Blasphemy Bonus: Christensen himself plays the Devil, giving his whole directorial effort a sweet satanic edge.
Where to Watch: Max, the Criterion Channel, Classix, Apple TV+, Tubi, Kanopy, Plex, Amazon Prime Video, and Fandango at Home.
VIRIDIANA (1961) Luis Buñuel
Reasons to Watch: A great master of Spanish cinema had thrived in exile for years, taking Mexican and French cinema by storm before an irresistible offer drew him back to Franco's Spain. Rather than play nice with the fascists, Luis Buñuel remained faithful to the political beliefs that had guided his work in past provocations – L'Age d'Or, for example. Yet, Viridiana does more than match the iconoclast's early creations. It goes further, indicting the Catholic church for its role in abetting far-right extremism, tracing the connective tissue between religion, the aristocracy, and the evils of the world. Hell, the movie's first act reaches its climax when an unconscious novitiate is molested by her nobleman uncle.
Blasphemy Bonus: If the drag queen lineup offended Christian conservatives, what would they make of this film's overt parody of The Last Supper? Tramps overwhelm and overtake the aristocratic home to partake in a stolen feast full of debauchery and not an ounce of shame.

▸ **Challenges**:
1) From the film passage, copy the part that opens with the words containing "VIRIDIANA (1961) Luis" and closes with "her nobleman uncle.".
2) In the film passage, which earlier work is named as an example of Luis Buñuel's past provocations?

▸ **Dataset entries**:
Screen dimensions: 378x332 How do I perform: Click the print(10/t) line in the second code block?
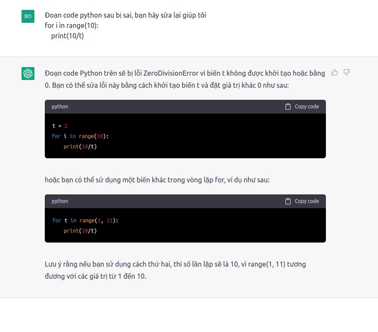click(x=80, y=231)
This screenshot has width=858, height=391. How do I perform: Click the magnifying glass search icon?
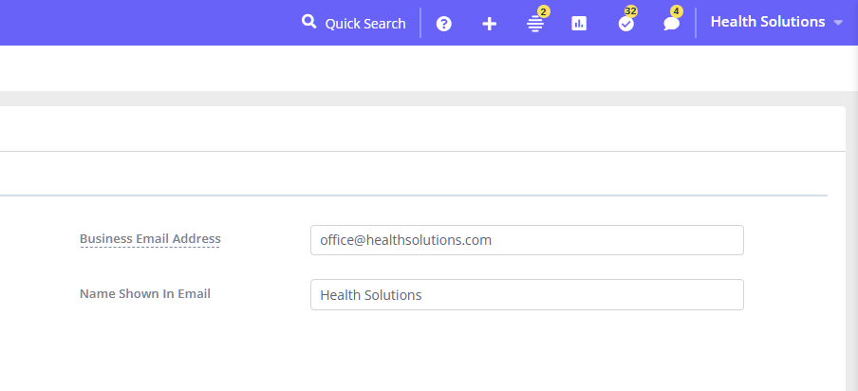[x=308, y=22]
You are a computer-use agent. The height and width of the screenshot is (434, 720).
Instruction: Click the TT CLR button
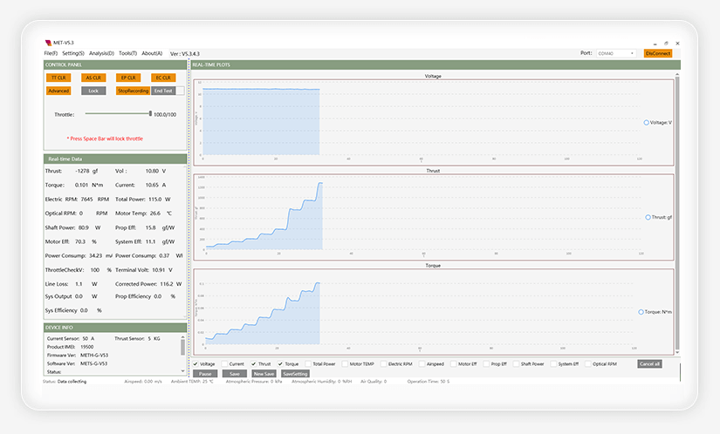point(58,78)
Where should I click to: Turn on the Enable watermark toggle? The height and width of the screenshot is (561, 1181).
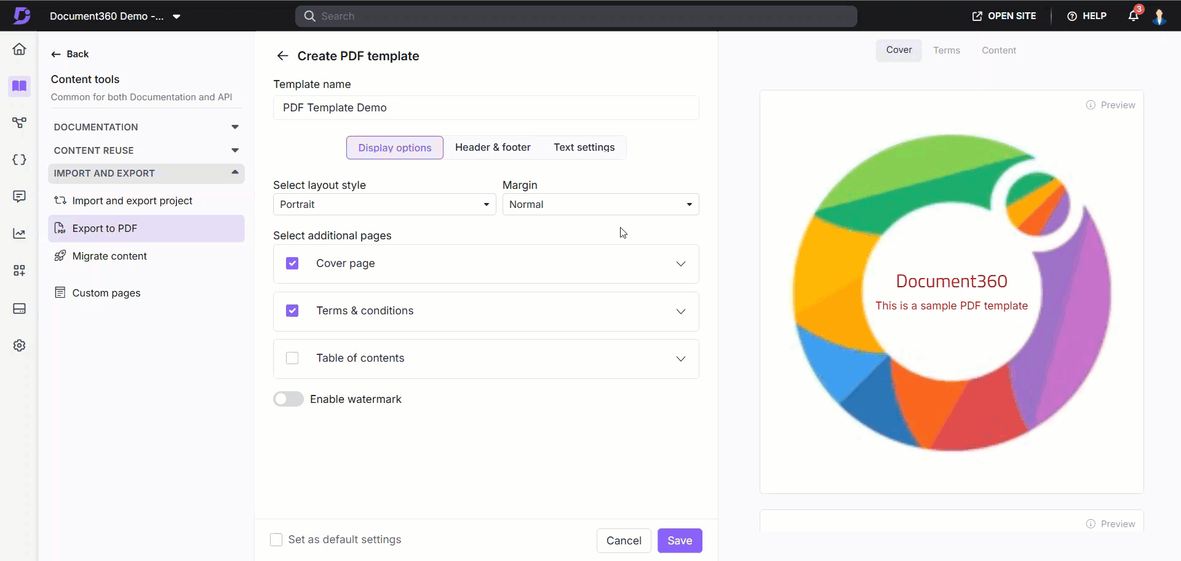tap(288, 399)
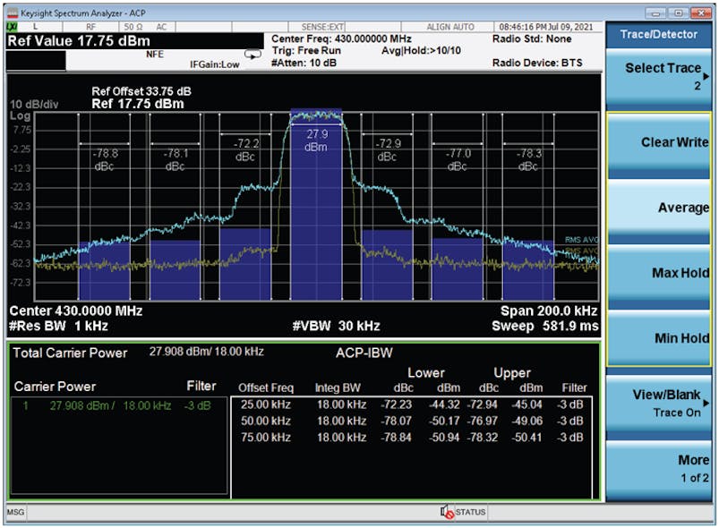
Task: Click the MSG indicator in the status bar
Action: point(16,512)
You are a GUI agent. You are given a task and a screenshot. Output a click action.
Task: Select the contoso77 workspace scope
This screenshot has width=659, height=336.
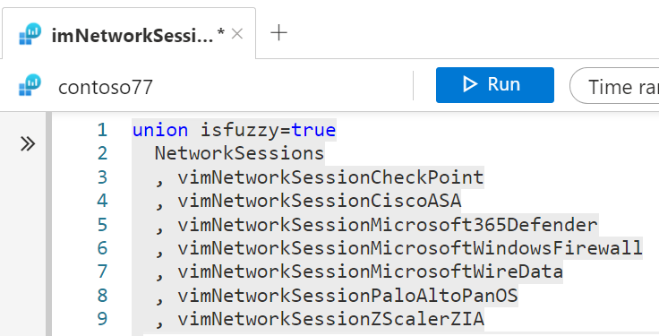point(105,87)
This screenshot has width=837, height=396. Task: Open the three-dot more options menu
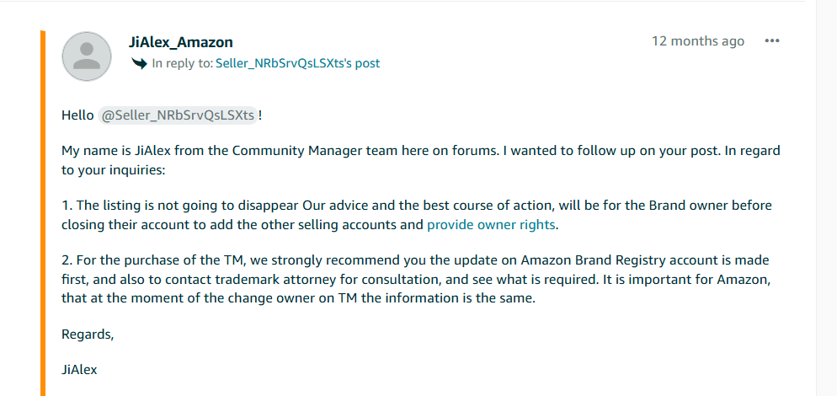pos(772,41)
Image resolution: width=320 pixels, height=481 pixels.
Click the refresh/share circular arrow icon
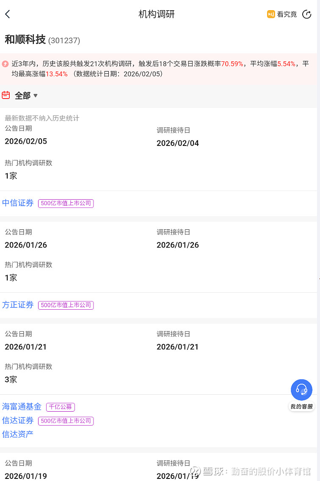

==

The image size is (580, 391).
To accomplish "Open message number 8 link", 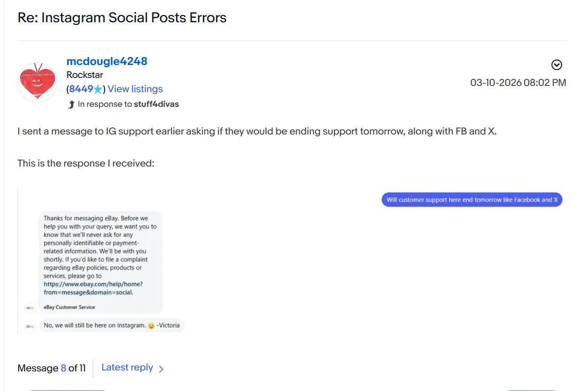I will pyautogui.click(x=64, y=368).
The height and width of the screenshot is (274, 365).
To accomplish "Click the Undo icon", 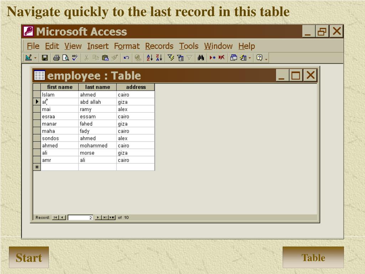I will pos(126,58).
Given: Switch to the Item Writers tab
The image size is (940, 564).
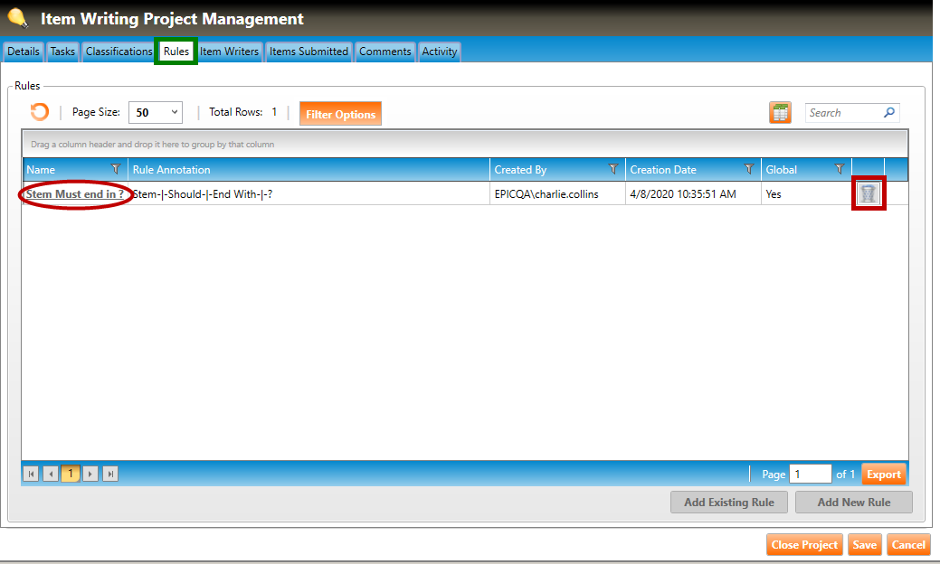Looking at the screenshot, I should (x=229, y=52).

...

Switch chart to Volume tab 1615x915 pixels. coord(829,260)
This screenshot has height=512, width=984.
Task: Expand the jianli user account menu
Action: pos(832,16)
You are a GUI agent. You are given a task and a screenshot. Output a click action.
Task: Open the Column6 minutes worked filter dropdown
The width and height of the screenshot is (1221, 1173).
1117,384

▸ **Answers given**:
1)
VIRIDIANA (1961) Luis Buñuel
Reasons to Watch: A great master of Spanish cinema had thrived in exile for years, taking Mexican and French cinema by storm before an irresistible offer drew him back to Franco's Spain. Rather than play nice with the fascists, Luis Buñuel remained faithful to the political beliefs that had guided his work in past provocations – L'Age d'Or, for example. Yet, Viridiana does more than match the iconoclast's early creations. It goes further, indicting the Catholic church for its role in abetting far-right extremism, tracing the connective tissue between religion, the aristocracy, and the evils of the world. Hell, the movie's first act reaches its climax when an unconscious novitiate is molested by her nobleman uncle.

2) L'Age d'Or